Swashbuckling and Chandler's Law

 The last couple of swashbuckling games I've been in have been slow(er) to start than they could be, and I think I've figured out why. We're used to starting with exposition, set-up, making opening moves like there's this huge chess game going on and all the pieces of the full plot arc have to be in place for plot to happen. Which is absolutely fantastic if you're doing Tolkien, Martin, Jordan, or Dumas (pere)[1]. This has been the general slant of mainstream tabletop games for quite some time--overarching plots, all of which are carefully constructed ahead of time and known entirely to one person (or sometimes persons, if you happen to be using a dual-DM system...one for the story and the other for the mechanics). We're trained to think this way, react thusly, and sometimes the results just don't seem to fit. What should be a lively, fast-moving, cinematic game of flashing blades and brilliant quips feels in practice more like a whodunnit that proceeds with all the alacrity of ponderous peasants with pikestaves in a peat bog.

Nuts to that! In media res! Get 'em moving! Get 'em engaged! EN GARDE, YE SCALLYWAGS!

Chandler's Law, apocryphal as it may be, is appropriate advice here. Start it off in the middle of the action and figure out the whys and wherefores later, after the PCs have gotten to show off their flashy awesomeness for a bit and need to catch their breath. Thereafter, whenever things slow down too much, send minions through the door with rapiers out. Keep it moving! Keep it hopping! Cut to the action!

Thus and so, the next swashbuckling game I run will start with a bang. Probably something pirate-y because pirates are equal opportunity baddies and nothing focuses a diverse bunch of PCs like finding their ship under attack and a sudden number of crucial openings in the vessel's crisis response hierarchy.

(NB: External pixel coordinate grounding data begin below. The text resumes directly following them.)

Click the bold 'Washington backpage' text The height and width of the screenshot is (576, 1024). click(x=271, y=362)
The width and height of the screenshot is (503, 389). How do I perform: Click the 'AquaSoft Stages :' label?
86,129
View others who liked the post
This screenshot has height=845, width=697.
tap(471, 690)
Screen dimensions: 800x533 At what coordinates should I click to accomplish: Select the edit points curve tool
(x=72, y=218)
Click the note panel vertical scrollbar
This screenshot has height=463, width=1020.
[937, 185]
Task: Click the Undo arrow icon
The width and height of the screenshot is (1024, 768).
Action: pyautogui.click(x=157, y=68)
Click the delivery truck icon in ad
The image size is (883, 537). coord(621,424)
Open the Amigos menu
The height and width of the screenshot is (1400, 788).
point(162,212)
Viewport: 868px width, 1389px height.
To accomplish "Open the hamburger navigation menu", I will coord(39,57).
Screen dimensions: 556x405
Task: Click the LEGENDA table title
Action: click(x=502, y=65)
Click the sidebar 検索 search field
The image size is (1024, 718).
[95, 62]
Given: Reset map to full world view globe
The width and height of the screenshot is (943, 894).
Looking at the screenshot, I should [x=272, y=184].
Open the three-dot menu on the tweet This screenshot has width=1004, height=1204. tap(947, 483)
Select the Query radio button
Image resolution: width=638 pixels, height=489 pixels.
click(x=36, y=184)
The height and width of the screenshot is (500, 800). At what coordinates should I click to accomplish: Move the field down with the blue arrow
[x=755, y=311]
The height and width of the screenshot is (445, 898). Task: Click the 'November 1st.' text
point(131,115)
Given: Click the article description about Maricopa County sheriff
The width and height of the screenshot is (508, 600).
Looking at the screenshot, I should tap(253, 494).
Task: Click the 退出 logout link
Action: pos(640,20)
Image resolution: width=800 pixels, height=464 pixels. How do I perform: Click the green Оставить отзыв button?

Obviously this can be carried too far: the key words here are 'slow down too much'. Even the most dedicated paladin of rapier and plumed hat needs to take five occasionally, and the occasional pause to let the table contemplate their next move, catch their collective breath, and indulge in a little depth-building conversation is a good thing. But if someone starts trying to map out every conversation with every shopkeeper in New Market over a week's rest, it's time to send in the baddies!

(In defense of our current GM, who is running said game mostly as a favor to me, I don't think they are terribly familiar with the tropes of the swashbuckling genre. They are more a fan of noir detective and true crime, and thus we seem to have started on a constabulary procedural rather than the more rollicking free-for-all that could be hoped. But they have also remembered that they have a subject matter expert close at hand, and things are likely to improve. Alas, it's a play by forum game, and those are slow no matter what you do...)


[1] There are some lovely exceptions to this. Ron Edwards's Sorcerer, John Wick's Houses of the Blooded, Mortal Coil by Galileo Games, and of course Swashbucklers of the Seven Skies all throw this out the window. Ditto for Apocalypse World, all the indie games that took inspiration from it, and everything my friend Ed publishes.